**SET PROBLEM:**
Turn each line of the listing below into an item of a numbered list, skipping any blank lines. Omit the pictures from your answer.

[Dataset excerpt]
++++++++++++++++++++
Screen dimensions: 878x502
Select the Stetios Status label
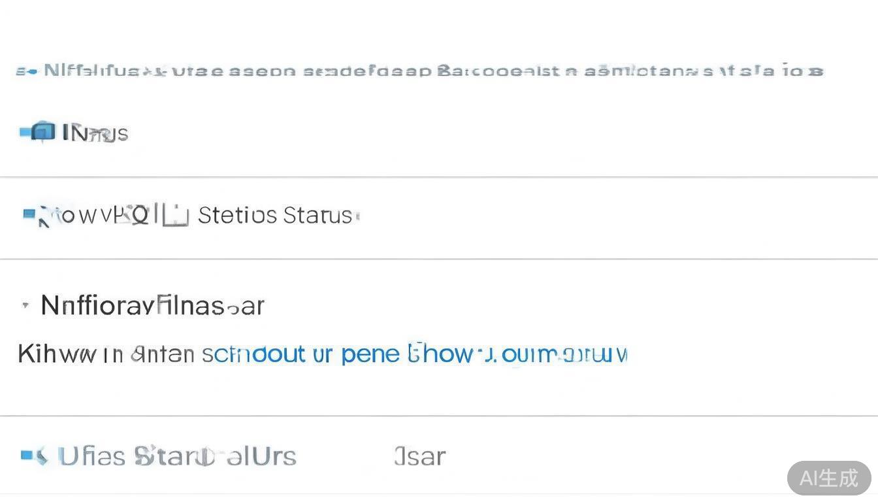tap(274, 215)
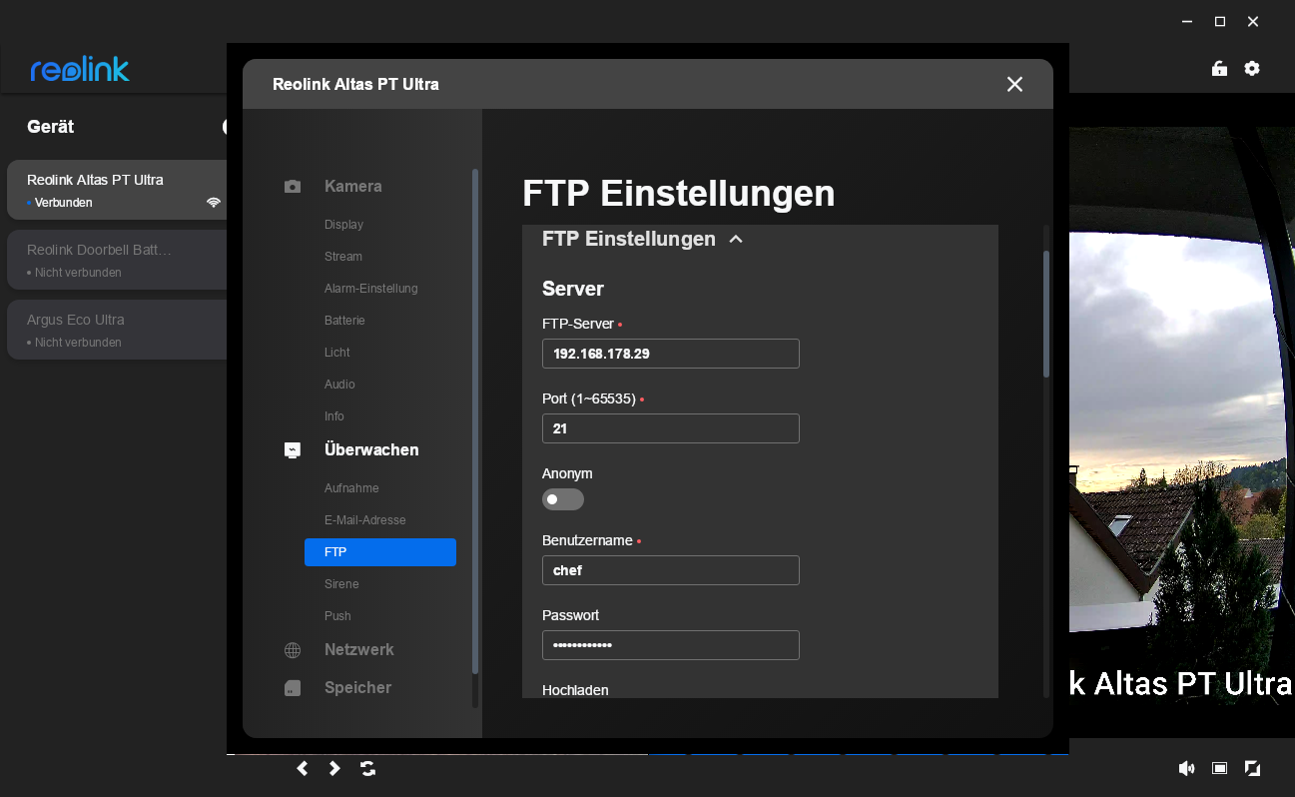This screenshot has width=1295, height=797.
Task: Collapse the FTP Einstellungen section
Action: coord(736,240)
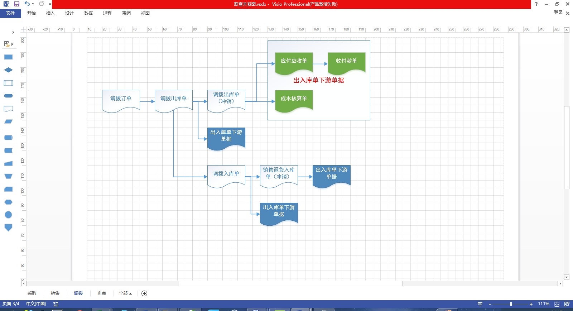Screen dimensions: 573x311
Task: Open the customize quick access toolbar dropdown
Action: click(x=50, y=4)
++++++++++++++++++++
**RESULT OF THE EXERCISE:**
1. Screen dimensions: 878x502
2. Select the Stetios Status label
3. tap(274, 215)
4. This screenshot has width=1295, height=797.
5. Task: Collapse the FTP Einstellungen section
6. Action: coord(736,240)
7. Screen dimensions: 573x311
8. Task: Open the customize quick access toolbar dropdown
9. Action: click(x=50, y=4)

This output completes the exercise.